Both already pass on 96e88ca because the line-anchored fence regex and
the renderer-aligned inline regex handle them correctly. Pinning the
behavior so future regressions surface as test failures.

* fix(web): make stripArtifact markdown-aware to stop truncating literal recitations

The streaming artifact parser was hardened in 96e88ca to skip <artifact>
recitations inside backticks and fences, but the post-stream stripper at
AssistantMessage.tsx still ran a naive 'content.indexOf("<artifact")' over
the same text events. As reported by lefarcen on PR #1132, that meant
chat replies with literal protocol recitations could still get silently
truncated mid-explanation — even though the parser preserved them in the
text stream and the file panel was no longer polluted with ghost files.

Extract the renderer-aligned classification (FENCE_LINE_RE, INLINE_CODE_RE,
computeSkipRanges, rangeContains) into a single source of truth at
apps/web/src/artifacts/markdown-context.ts so the parser and the stripper
agree on what counts as code.
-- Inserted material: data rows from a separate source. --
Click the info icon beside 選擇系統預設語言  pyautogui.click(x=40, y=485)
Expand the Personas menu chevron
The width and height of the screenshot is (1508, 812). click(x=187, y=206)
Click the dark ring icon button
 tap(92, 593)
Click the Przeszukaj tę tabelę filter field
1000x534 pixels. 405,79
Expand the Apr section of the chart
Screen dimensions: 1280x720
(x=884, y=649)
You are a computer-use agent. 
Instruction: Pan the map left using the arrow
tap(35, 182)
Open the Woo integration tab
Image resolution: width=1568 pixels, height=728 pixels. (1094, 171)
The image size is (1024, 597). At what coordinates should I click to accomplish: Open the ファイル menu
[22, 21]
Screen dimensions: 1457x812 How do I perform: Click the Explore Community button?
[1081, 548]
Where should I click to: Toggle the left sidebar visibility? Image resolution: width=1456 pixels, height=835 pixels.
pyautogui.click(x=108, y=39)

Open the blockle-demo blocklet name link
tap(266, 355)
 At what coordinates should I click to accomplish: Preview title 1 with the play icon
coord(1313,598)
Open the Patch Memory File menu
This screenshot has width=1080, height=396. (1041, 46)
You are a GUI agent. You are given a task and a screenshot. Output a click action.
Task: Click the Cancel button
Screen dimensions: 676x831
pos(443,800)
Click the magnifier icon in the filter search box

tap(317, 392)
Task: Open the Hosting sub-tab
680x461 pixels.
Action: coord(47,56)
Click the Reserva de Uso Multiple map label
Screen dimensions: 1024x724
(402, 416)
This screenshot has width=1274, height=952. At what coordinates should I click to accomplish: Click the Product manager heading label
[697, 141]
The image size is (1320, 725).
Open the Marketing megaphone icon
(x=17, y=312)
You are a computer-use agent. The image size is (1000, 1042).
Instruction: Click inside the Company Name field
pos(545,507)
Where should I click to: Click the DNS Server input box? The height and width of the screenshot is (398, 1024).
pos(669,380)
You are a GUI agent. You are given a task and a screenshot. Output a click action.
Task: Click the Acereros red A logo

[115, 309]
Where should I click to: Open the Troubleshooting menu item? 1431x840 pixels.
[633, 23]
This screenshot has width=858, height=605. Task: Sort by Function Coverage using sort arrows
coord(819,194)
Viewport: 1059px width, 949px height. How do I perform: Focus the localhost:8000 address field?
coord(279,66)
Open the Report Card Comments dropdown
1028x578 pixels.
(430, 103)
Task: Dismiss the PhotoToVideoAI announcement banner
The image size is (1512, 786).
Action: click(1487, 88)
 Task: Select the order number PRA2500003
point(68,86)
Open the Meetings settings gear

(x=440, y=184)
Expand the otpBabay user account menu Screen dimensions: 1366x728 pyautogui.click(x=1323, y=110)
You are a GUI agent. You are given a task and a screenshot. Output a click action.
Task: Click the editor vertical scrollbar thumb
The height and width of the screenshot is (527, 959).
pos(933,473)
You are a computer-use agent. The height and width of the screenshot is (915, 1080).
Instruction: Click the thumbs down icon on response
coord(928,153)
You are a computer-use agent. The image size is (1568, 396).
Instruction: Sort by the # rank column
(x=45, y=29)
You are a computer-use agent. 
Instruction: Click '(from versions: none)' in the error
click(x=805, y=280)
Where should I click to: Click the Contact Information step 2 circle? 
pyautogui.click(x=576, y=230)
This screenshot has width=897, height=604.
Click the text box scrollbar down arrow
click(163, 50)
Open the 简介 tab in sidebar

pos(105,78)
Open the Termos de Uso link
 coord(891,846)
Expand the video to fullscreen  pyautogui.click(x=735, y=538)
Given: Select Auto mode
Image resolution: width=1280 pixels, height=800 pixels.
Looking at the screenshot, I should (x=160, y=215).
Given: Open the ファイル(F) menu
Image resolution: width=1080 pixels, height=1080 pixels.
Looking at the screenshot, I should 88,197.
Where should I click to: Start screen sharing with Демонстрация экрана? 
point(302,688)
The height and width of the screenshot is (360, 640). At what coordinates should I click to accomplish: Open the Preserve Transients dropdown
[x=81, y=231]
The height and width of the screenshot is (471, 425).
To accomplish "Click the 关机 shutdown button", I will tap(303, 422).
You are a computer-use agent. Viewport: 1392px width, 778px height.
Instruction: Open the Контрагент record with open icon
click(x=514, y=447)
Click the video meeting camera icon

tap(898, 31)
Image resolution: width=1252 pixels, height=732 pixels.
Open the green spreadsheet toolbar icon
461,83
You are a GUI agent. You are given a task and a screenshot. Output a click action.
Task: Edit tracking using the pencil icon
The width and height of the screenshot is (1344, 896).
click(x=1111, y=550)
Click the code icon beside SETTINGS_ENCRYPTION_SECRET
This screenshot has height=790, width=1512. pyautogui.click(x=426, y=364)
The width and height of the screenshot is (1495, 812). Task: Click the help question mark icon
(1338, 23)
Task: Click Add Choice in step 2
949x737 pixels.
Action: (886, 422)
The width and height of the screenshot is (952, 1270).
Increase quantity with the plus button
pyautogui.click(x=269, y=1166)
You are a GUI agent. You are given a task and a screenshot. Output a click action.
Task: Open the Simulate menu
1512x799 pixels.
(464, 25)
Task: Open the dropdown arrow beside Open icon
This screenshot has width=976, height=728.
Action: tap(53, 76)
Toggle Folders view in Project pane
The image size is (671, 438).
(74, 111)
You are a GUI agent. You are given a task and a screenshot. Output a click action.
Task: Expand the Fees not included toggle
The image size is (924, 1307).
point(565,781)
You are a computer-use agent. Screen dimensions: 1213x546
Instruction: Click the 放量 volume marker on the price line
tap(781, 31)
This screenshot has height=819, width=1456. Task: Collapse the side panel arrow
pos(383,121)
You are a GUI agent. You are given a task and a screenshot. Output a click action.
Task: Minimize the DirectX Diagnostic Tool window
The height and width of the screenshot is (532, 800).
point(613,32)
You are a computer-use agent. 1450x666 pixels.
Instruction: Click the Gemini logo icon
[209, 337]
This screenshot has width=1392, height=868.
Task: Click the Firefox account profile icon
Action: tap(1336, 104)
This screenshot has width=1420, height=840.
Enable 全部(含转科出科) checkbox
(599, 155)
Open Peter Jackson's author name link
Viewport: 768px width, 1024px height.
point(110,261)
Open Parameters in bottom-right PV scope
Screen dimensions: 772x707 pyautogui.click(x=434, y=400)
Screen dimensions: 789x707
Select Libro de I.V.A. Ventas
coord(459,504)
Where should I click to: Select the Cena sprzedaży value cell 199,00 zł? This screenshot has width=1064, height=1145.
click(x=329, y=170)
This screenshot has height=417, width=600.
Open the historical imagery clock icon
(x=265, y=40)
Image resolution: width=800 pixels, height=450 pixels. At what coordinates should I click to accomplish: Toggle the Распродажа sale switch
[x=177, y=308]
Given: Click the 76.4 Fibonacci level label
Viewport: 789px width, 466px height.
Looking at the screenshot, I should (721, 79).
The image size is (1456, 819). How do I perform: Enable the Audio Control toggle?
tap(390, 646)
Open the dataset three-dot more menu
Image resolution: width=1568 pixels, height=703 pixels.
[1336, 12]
Add apps/web/src/artifacts/strip.ts with a
markdown-aware stripArtifact that:

- ignores any <artifact open inside a fenced block or inline code span
- looks for </artifact> with the same skip-range filter, so a real open
  paired with a literal close inside backticks does not strip a literal
  body that is meant to render
- returns content unchanged when an open exists with no matching real
  close (the previous implementation sliced to end-of-string, which would
  nuke trailing prose on a malformed or still-streaming tag)

Refactor parser.ts to import the shared helpers; behavior preserved (all
seven existing parser tests still pass). New strip.test.ts covers six
cases including the empirically-verified inline-backtick regression.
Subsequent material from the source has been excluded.